There is no information leak on the news side. The market becomes completely
silent leading into the second before the release (some countries do have
issues though, but relatively small). Earnings announcements are a little
different but still not a problem.

A scene like Trading Places FCOJ isn't happening.

------
jnordwick
The only show correlation under an overly simplified model and show odd signs
of data massage or p-hacking.

For example the TARP paper shows that those with government connections
performed better, but only after 9 months, and we dont know if that was a blip
that then reverts back. I've only scanned the paper.

Why after 9 months? The usual mechanism of front running the info you would
expect the largest difference to be immediate and normalize from there. That
is a warning sign for me that these papers aren't very rigorous or their model
is too simplistic.

The other paper talks of information leakage on large order flow, but that is
supposed to happen.
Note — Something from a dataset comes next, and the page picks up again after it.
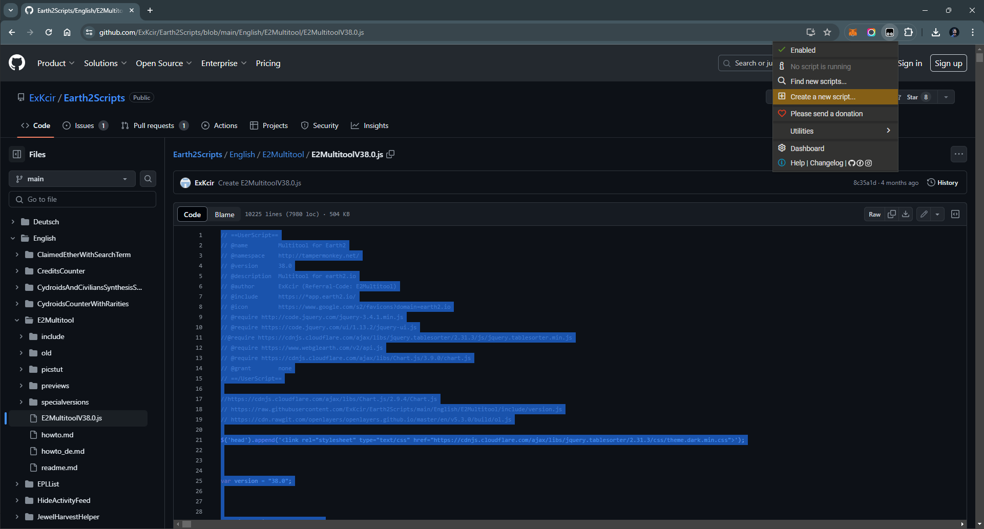
Task: Switch to Blame view
Action: click(224, 215)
When a broker has to transact a large order and he shops
it, it would be silly to not expect leakage. The counterparty he goes to now
knows about a big order and it will change his perception of things regardless
of how many laws you make.

With the era of even better algos to sniff out intent, some of this leakage
could be from just better data mining tools.

Do people expect 100% hidden info to all of the sudden go live and tank a
price when a huge trade is printed? Leakage is often wanted to give the market
time to adjust.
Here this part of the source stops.